▶ **TASK TO COMPLETE**: Which lines of the listing hold the string "agent"? Show each of them.

(THE DATA Opens)

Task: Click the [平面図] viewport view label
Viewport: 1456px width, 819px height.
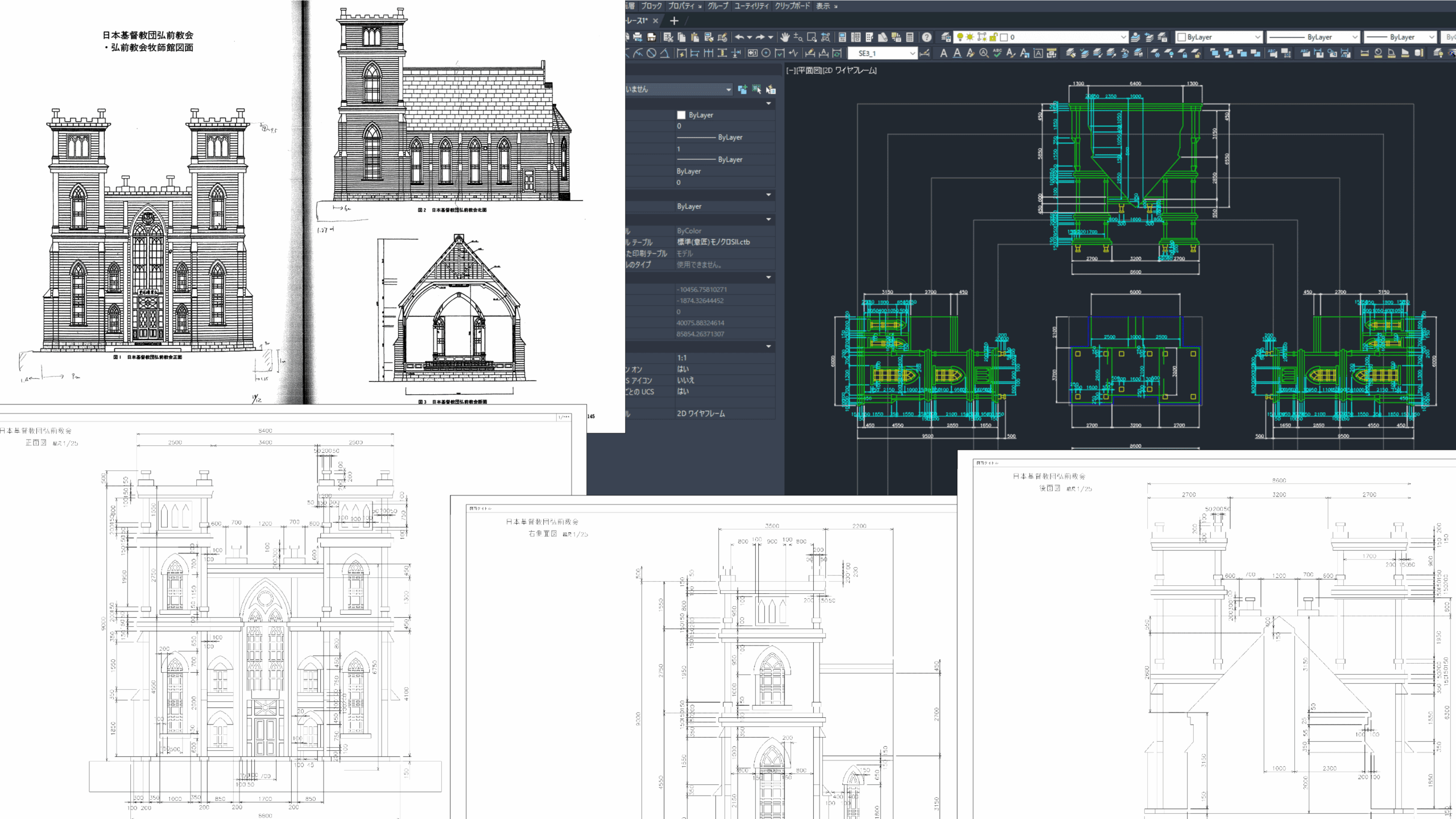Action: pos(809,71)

(THE DATA Closes)
(THE DATA Opens)

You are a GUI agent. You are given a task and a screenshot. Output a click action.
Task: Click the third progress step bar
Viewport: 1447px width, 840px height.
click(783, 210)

(THE DATA Closes)
(THE DATA Opens)

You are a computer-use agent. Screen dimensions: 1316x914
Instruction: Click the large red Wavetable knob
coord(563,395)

(THE DATA Closes)

▶ **EXERCISE RESPONSE**:
You are a GUI agent. You are given a task and a screenshot. Output a click action.
You are a computer-use agent. Screen dimensions: 1316x914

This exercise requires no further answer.